You’ll see Messi off on his own -- absolutely dominant in both areas. Then there’s Cristiano Ronaldo, getting off shots like no one else, while assisting chances at an average rate. And then, among the mortals, there’s Salah, in that red shirt, green background, way above the baselines in both areas. If you add up xG and xA, only Messi (1.24), Ronaldo (1.04), and Neymar (0.82) were more productive than Salah (0.81). You can kind of see Neymar in the graph, getting blotted out by a smiling Salah.
There are reasons why the Egyptian didn’t go for more, but none of ‘em really stand up to any legit scrutiny.

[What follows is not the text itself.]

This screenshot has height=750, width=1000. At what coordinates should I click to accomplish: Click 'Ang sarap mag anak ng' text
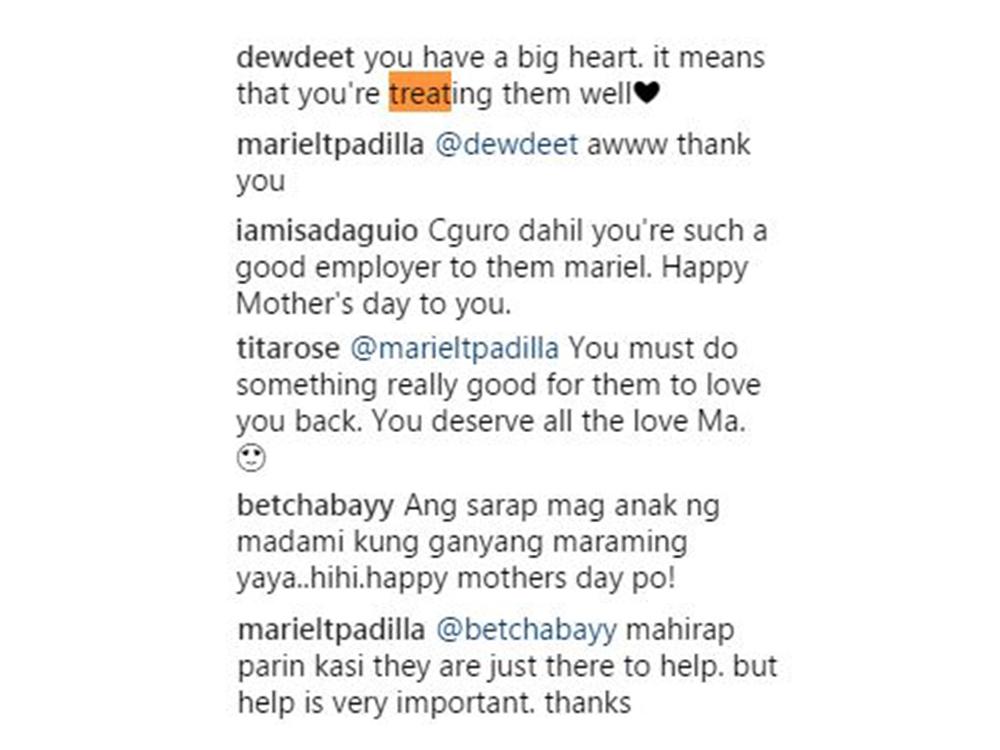(562, 506)
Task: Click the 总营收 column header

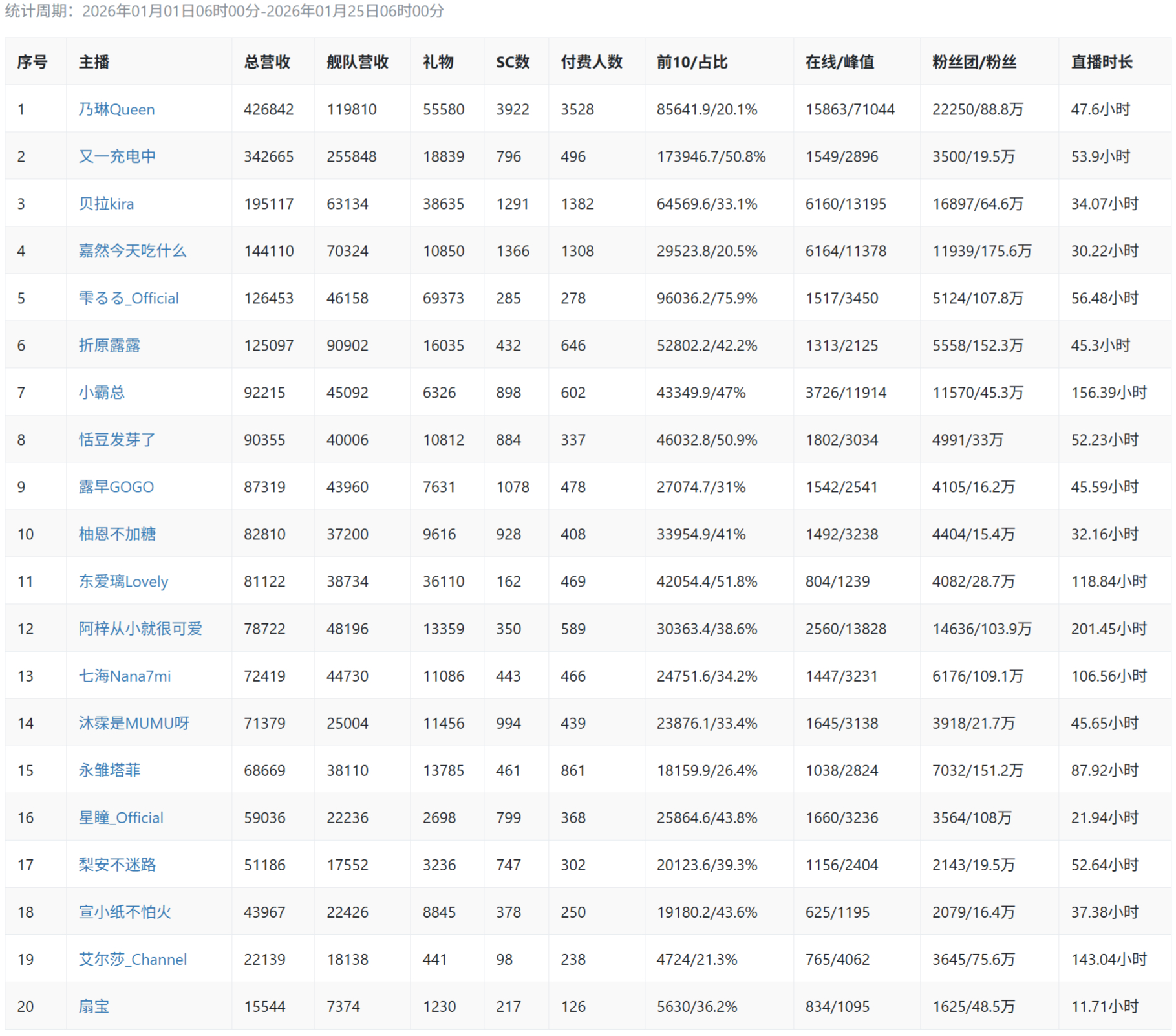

He’d washed out of Chelsea, so perhaps teams were wary of his ability to hang at the top-level in England, but that always felt more like newspaper-column group-think rather than any kind of legit analysis, especially after stars like Romelu Lukaku and Kevin De Bruyne also got the boot from Stamford Bridge. The other theoretical concern, as James pointed out three years ago, was that Salah wasn’t the primary goal-scorer at Roma -- that would be ageless, languid king, Edin Dzeko. Maybe he’d struggle without a target man?
Nope, Salah just became Liverpool’s attacking fulcrum right from the jump. While he took about 16 percent of the team’s shots while he was on the field at Roma, my man has leapt up to 28, 25, and 24 percent, in order, during his three years with LFC. The first season was absurd, one of the few Messi-like seasons England has ever seen, as Salah generated more attacking production -- non-penalty goals and assists -- than any player in league history other than Luis Suarez. That was driven mainly by some lightning-in-a-bottle finishing and a big increase in shots: 3.42 per 90, compared with 2.32 in his final Roma year. He was great in Italy, but this was something else.
“If anything, the overarching comment for Salah applies to all their front three [including Sadio Mane and Roberto Firmino],” James told me. “They all looked like good signings, but nobody could have predicted that they all hit the top end of their potential. Nobody thinks the three of them are anything less than world class now, and that they all have hit that is something of a surprise.”
In the two seasons since Salah’s debut, the shot volume has remained, while the quality of the attempts has declined, putting him somewhere in the realm of “not Messi, merely great”. In other words, he’s right where he was at Roma: 0.82 and 0.84 xG+xA per 90 over the past two seasons.
He’s shooting more and creating a little less, but the endpoint has been roughly the same. The biggest change from Roma to Liverpool is, frankly, that he’s also become more of a facilitator and a target man, and he’s done both at the same time. His dribbling rate has increased by about 50 percent, and he’s getting on the ball way more often in the box: 6.6 touches per 90 in 16-17, never below 8.7 since and up to 10 this year. In other words, Salah was an elite second option with Roma, and in a Liverpool team without a true central focal-point, he’s become the bell cow back, combining those trademark jittery runs from the right with fire-hydrant-like solidity in traffic.
But most of those numbers might be unnecessary. Here’s all you really need to know: Over the past three years, Liverpool have become one of the best two or three soccer teams on the planet. And over the past three years, not a single attacking player (in the Big Five leagues) has played more minutes than Mohamed Salah. Neymar just needs 64 more hours of game time before he catches him.